(Material provided begins)

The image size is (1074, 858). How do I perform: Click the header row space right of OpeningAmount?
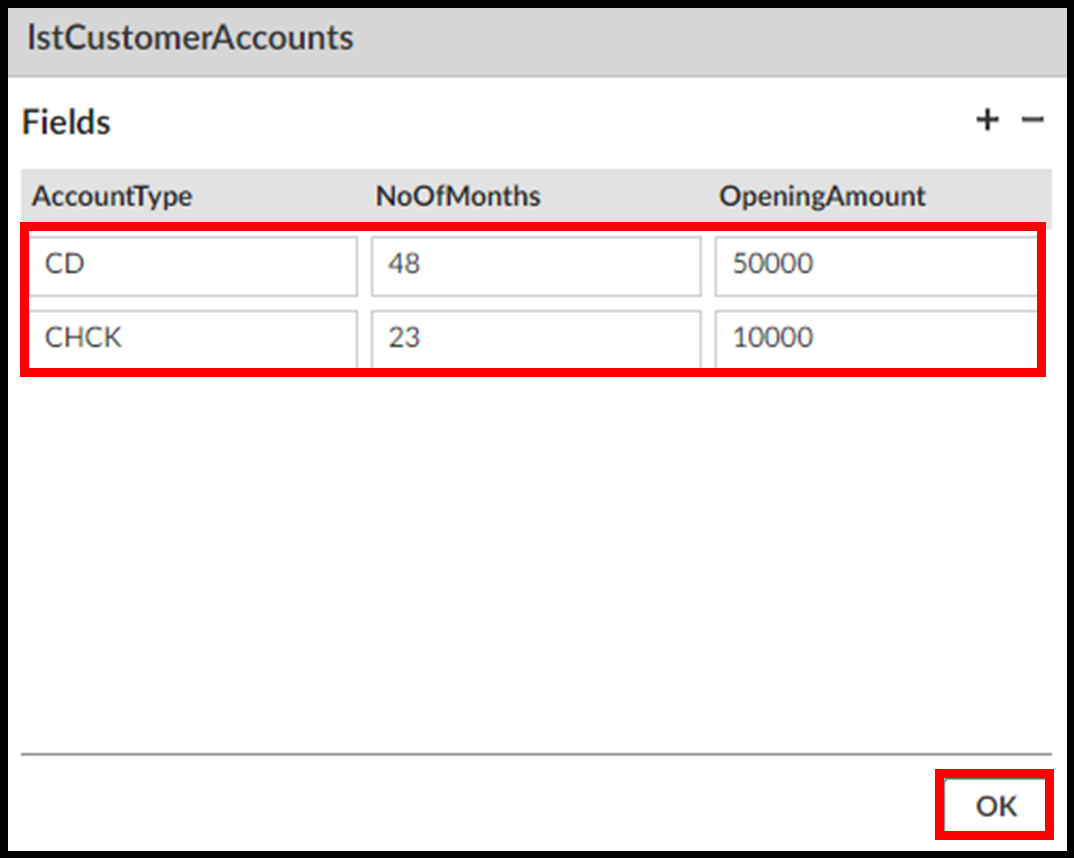990,196
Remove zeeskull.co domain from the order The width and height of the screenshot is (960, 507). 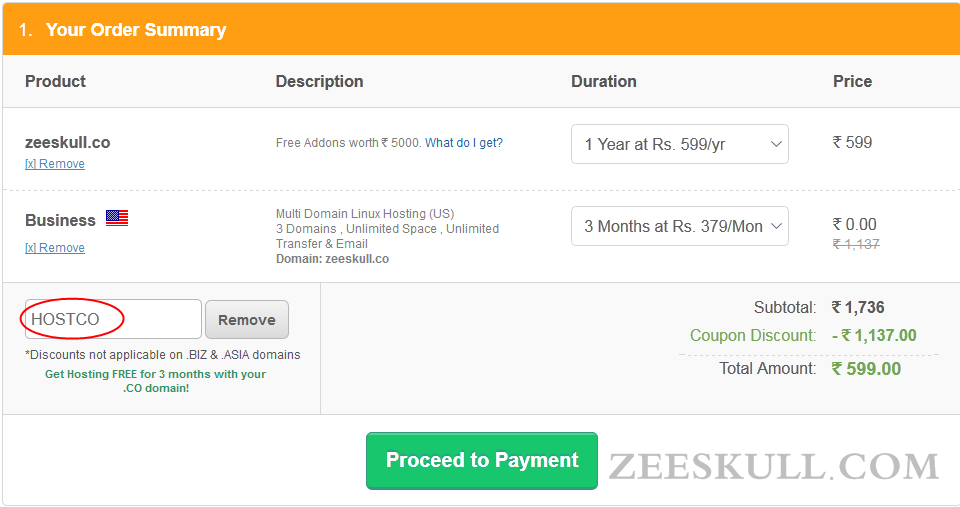coord(55,164)
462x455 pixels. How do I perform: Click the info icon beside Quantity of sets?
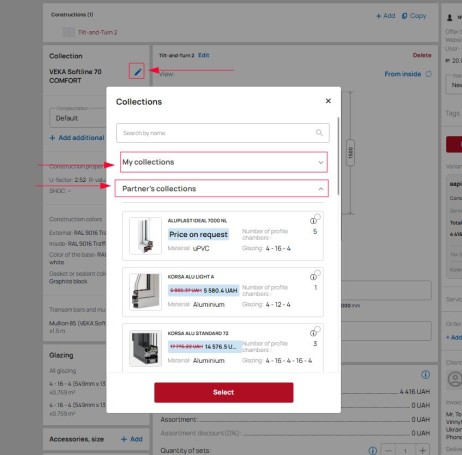tap(373, 451)
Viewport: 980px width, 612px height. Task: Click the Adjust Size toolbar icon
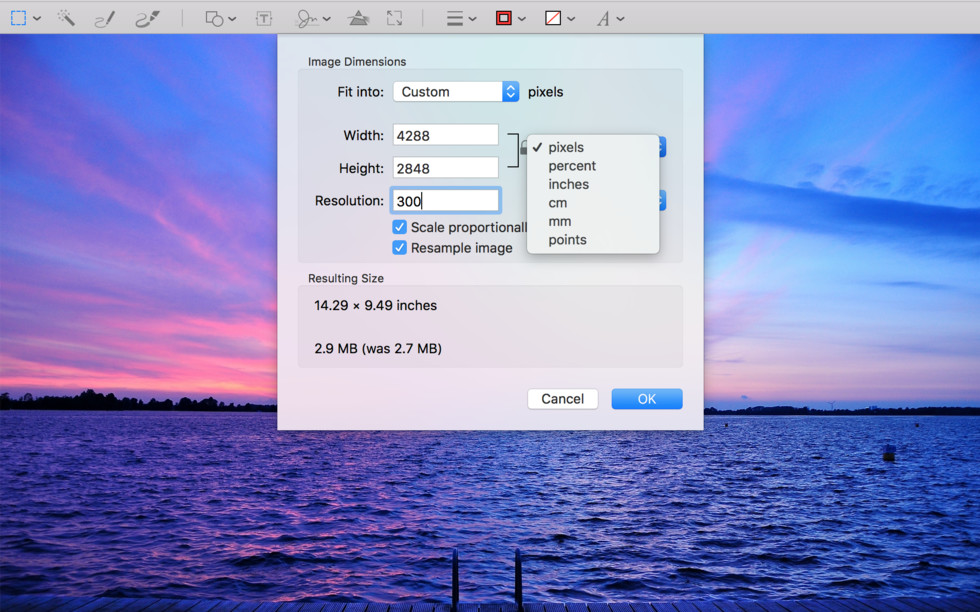395,18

(Material provided ends)

§ **Problem statement**: The lines to repeat start at the one holding "462x455 pixels. How" and run through the last line of the records above; write them out exactly, both ends included, but not the pictures.

§ **Output of the exercise**:
462x455 pixels. How do I perform: Click the info icon beside Quantity of sets?
tap(373, 451)
Viewport: 980px width, 612px height. Task: Click the Adjust Size toolbar icon
395,18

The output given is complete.